THOIRAS

Histoire

Préhistoire et Antiquité

À proximité immédiate de Thoiras se trouvent deux sites qui attestent de l'ancienneté de la présence humaine sur le territoire de la commune :
  • l'ensemble mégalithique de la Grande Pallières, situé sur la commune de Saint-Félix-de-Pallières, groupe complexe de cromlech, dolmens et menhirs, unique en Europe par sa taille pour un site en grès ;
  • l'oppidum du Tinaou : situé sur le territoire de Saint-Jean du Gard littéralement à quelques mètres de la limite communale de Thoiras, ce site inexpugnable en grande partie recouvert par la végétation a été reconnu mais non fouillé11.

Moyen Âge

Une bulle du Pape Alexandre III de 1162 atteste de l'existence de l'église Saint-Jacques de Thoiras et son appartenance à l'Abbaye de Gellone. Un prieuré édifié au xve siècle jouxte l'église. La présence d'une source fait penser que cette église a pu succéder à un lieu de culte païen12.

Époque moderne

La Réforme connaît à Thoiras le même succès que dans le reste de la région. Ainsi comparaît en 1553 Louis de Toyras, seigneur de Saint-Jean, pour n'avoir pas su éviter les "désordres" (par quoi on entend alors l'apparition de prédicateurs protestants et la désaffection des églises)13. En 1560, le comte de Villars, lieutenant-général du roi, conduit à la demande de l'évêque de Montpellier une expédition dans les Cévennes pour ramener l'"ordre". À la nouvelle de son approche les gentilshommes huguenots s'arment et placent à leur tête Monsieur de Toyras, seigneur de Saint-Jean, ainsi que le plus jeune fils du baron de Lafare et du seigneur de Cardet. Villars brûle Thoiras et Cardet, et dévaste le pays pendant deux semaines, forçant les habitants à se réfugier dans les grottes et les bois. Après son départ, les habitations brûlées sont reconstruites et le progrès de la Réforme s'accélère, l'intervention militaire ayant fait l'unanimité contre elle13. La région de Thoiras devient alors 100 % protestante.
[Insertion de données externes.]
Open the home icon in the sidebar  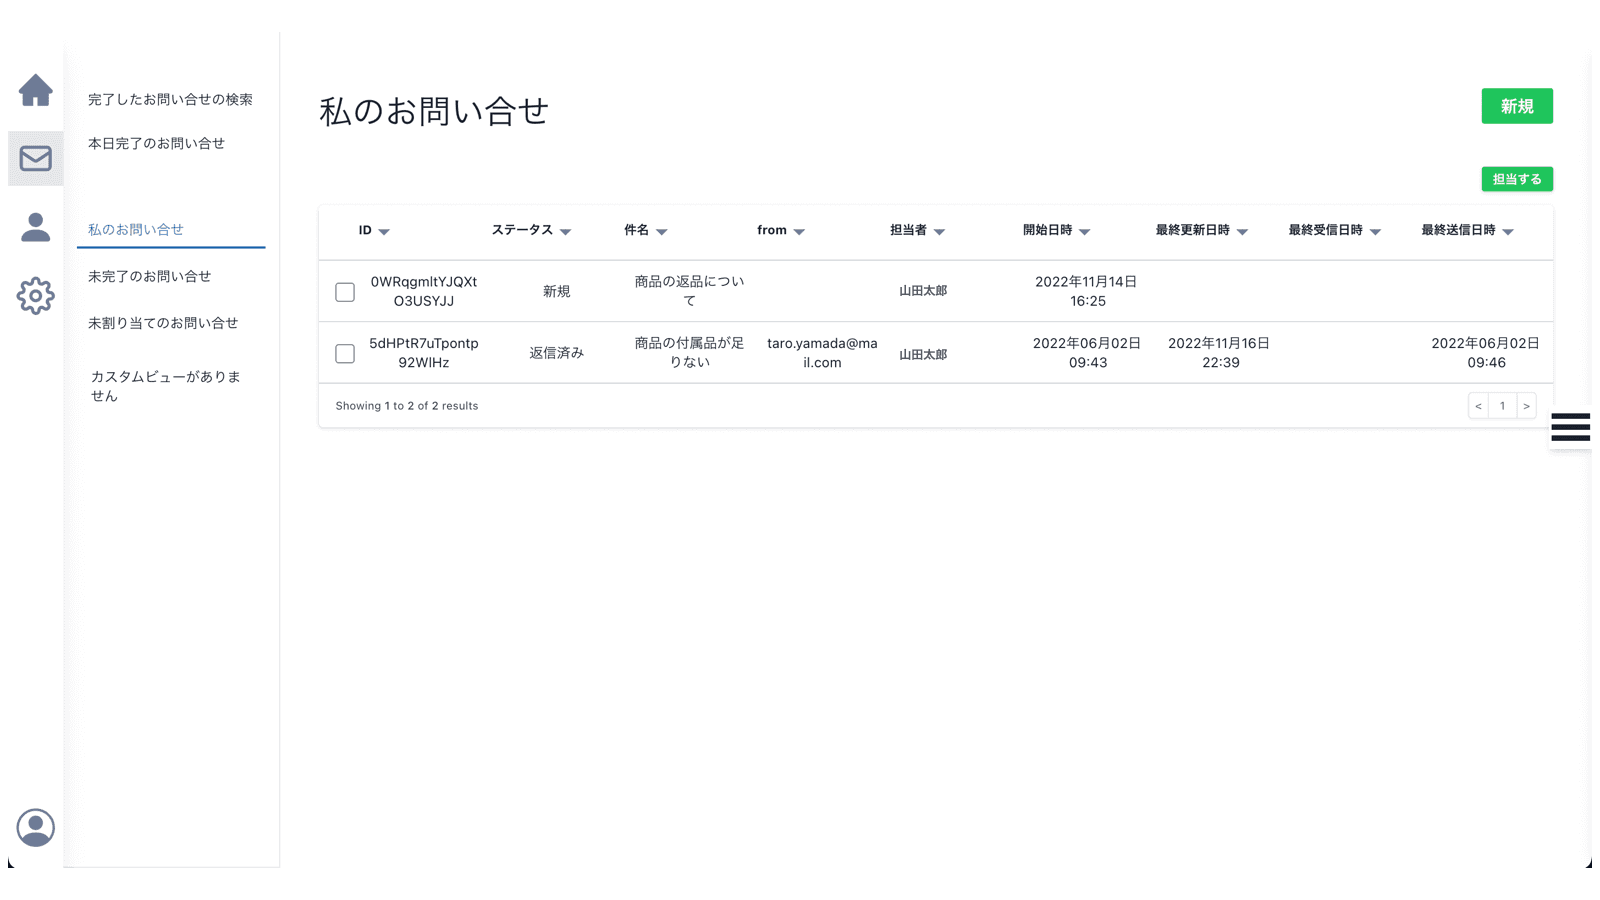click(36, 90)
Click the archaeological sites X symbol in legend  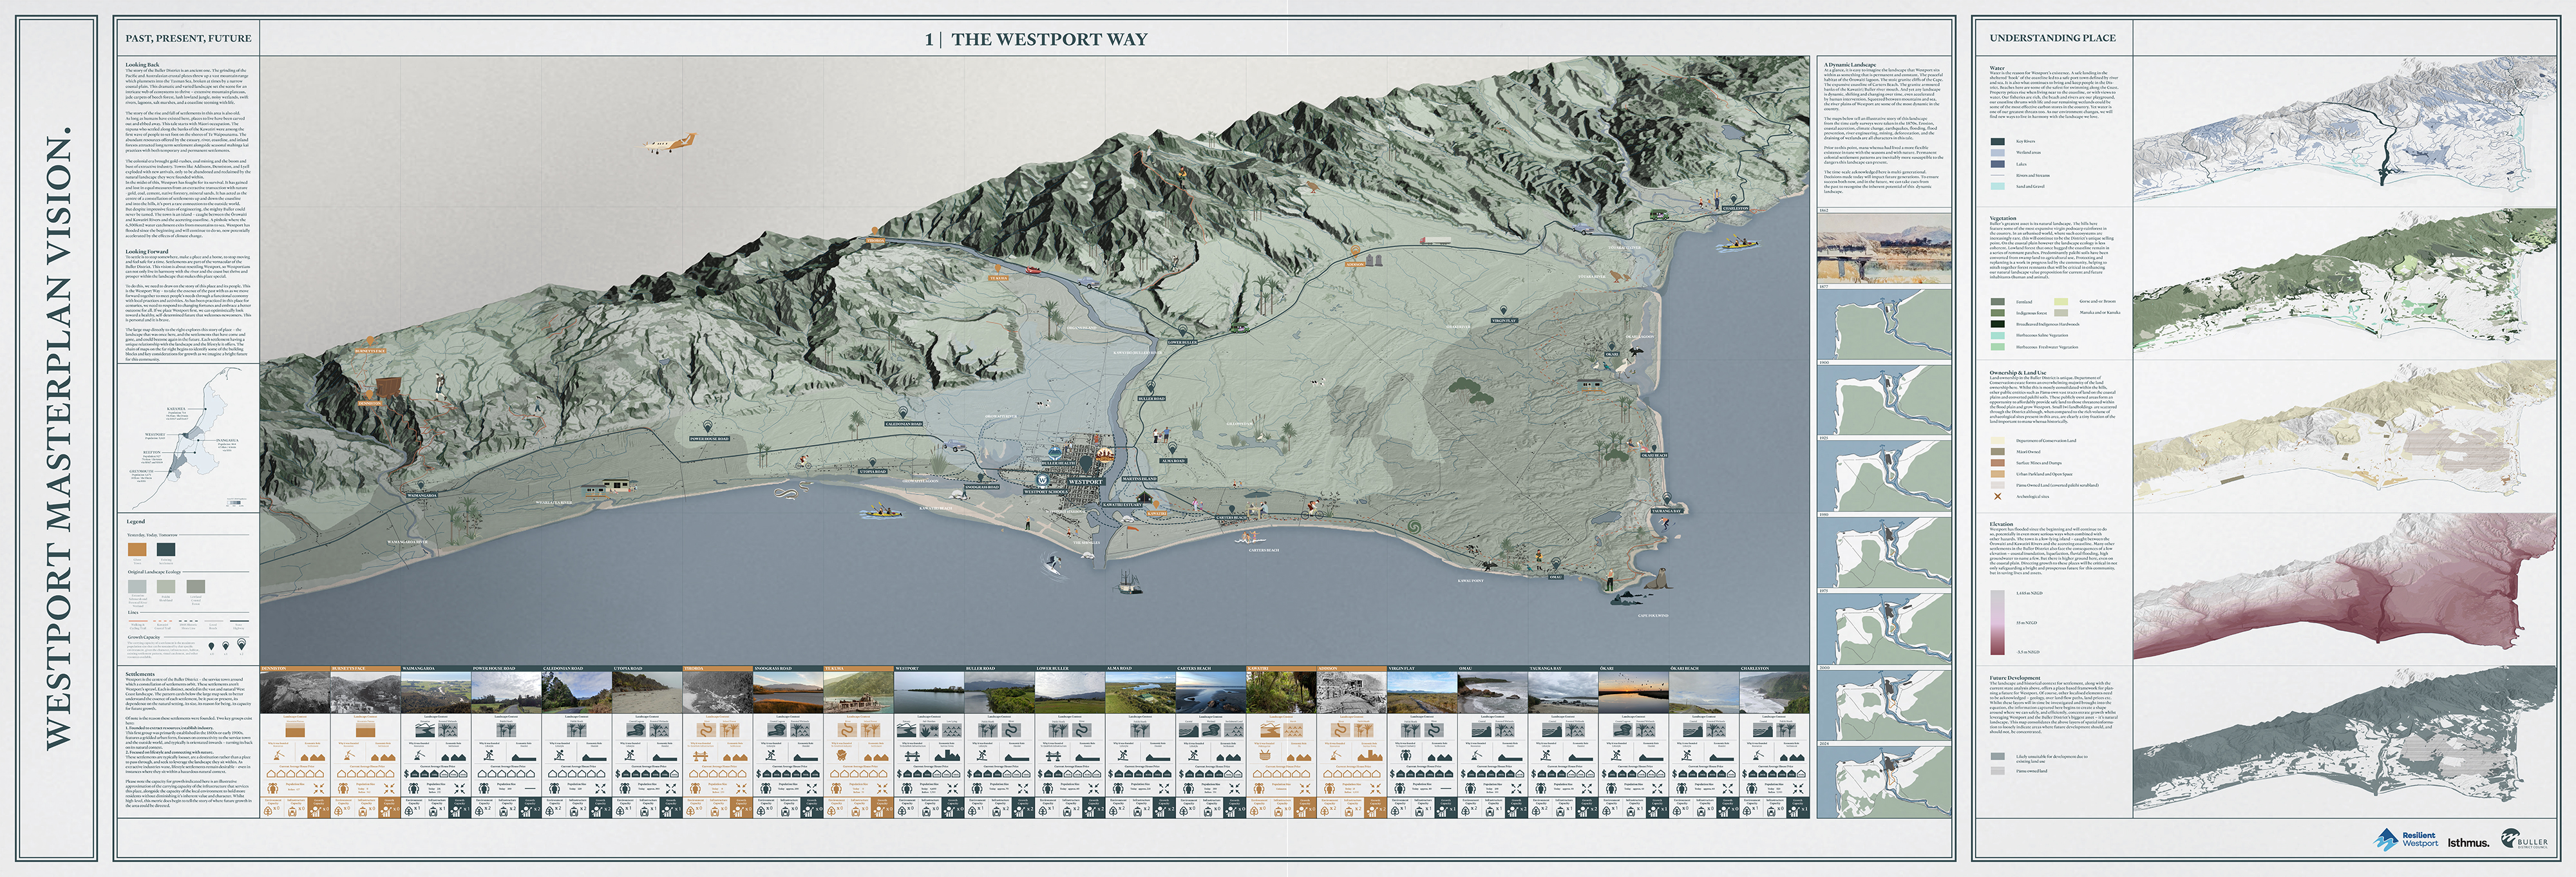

En 1561, l'église du village devient un temple réformé, ce jusqu'en 1686 où la Révocation de l’Édit de Nantes le rend au culte catholique. De 1702 à 1704, Thoiras est en plein territoire camisard. Les camisards incendient le mobilier de l'église en 1702, mais surtout se cachent dans les environs (voir ci-après au chapitre "Lieux et monuments"). Dès 1755, soit plus de 30 ans avant l’Édit de tolérance de 1787, l'église revient au culte protestant.

Période contemporaine

Pendant la seconde guerre mondiale, le territoire de Thoiras est utilisé par la Résistance pour dissimuler des hommes ou dumatériel. Ainsi le château de Malérargues devient un point d'appui du groupe de résistance de Lasalle. Robert Francisque, ancien sous-officier de carrière et résistant, en est le régisseur depuis 1933. En octobre 1943, il devient responsable d'une école de cadres du maquis mise en place à Malérargues, mais le 10 mai 1944, des SS investissent le château, exécutent Robert Francisque et mettent le feu aux bâtiments. Autre exemple, au lieu dit le Bruguierol, un mas sert de refuge au maquis de Lasalle en mai 194414.